◆ **AIM OF THE EXERCISE**
Check each line of the listing, and copy it if it contains the word "search".

◆ **MATERIAL FOR THE TASK**
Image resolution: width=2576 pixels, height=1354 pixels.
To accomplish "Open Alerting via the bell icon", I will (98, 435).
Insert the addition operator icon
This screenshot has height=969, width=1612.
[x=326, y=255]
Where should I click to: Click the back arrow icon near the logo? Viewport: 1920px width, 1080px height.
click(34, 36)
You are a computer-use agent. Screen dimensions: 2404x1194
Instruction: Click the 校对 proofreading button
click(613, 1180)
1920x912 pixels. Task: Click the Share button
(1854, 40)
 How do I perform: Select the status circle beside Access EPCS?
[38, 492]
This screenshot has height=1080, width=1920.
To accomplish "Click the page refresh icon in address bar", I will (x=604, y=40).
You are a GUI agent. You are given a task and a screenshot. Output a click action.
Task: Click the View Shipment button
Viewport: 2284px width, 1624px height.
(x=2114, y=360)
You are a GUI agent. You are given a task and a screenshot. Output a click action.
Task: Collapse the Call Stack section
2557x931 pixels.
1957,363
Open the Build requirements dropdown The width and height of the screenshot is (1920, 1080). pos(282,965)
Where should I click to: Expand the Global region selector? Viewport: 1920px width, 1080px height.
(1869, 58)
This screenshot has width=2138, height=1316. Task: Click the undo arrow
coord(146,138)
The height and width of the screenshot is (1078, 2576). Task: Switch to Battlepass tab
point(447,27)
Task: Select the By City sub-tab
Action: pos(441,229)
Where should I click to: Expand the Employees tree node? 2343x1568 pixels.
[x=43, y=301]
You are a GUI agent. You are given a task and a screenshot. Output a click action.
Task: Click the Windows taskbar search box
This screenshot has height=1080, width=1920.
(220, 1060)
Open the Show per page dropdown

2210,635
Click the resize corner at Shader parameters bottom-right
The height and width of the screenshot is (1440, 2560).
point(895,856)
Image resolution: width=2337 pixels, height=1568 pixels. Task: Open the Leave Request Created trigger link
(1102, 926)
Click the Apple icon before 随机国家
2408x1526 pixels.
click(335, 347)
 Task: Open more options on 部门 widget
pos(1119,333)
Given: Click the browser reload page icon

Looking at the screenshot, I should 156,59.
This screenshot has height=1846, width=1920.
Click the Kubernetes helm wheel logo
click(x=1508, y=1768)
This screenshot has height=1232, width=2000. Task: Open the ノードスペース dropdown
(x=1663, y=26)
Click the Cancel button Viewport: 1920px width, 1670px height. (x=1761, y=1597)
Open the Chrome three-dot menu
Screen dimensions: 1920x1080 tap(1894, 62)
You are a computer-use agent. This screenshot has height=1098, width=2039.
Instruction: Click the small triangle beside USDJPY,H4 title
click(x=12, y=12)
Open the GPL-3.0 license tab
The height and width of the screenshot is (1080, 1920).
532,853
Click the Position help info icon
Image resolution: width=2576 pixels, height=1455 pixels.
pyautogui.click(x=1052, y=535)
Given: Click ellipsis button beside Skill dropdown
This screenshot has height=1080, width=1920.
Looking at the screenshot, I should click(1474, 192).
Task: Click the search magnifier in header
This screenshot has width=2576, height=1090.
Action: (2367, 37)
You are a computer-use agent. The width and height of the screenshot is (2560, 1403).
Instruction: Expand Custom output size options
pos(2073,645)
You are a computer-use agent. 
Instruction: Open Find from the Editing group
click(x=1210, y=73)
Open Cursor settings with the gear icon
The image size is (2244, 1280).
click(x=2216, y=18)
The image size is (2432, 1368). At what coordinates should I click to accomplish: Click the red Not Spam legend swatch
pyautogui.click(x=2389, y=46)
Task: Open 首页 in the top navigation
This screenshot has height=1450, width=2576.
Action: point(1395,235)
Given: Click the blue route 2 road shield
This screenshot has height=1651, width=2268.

◆ **TASK OUTPUT**
Task: Click the Windows taskbar search box
Task: Click the search magnifier in header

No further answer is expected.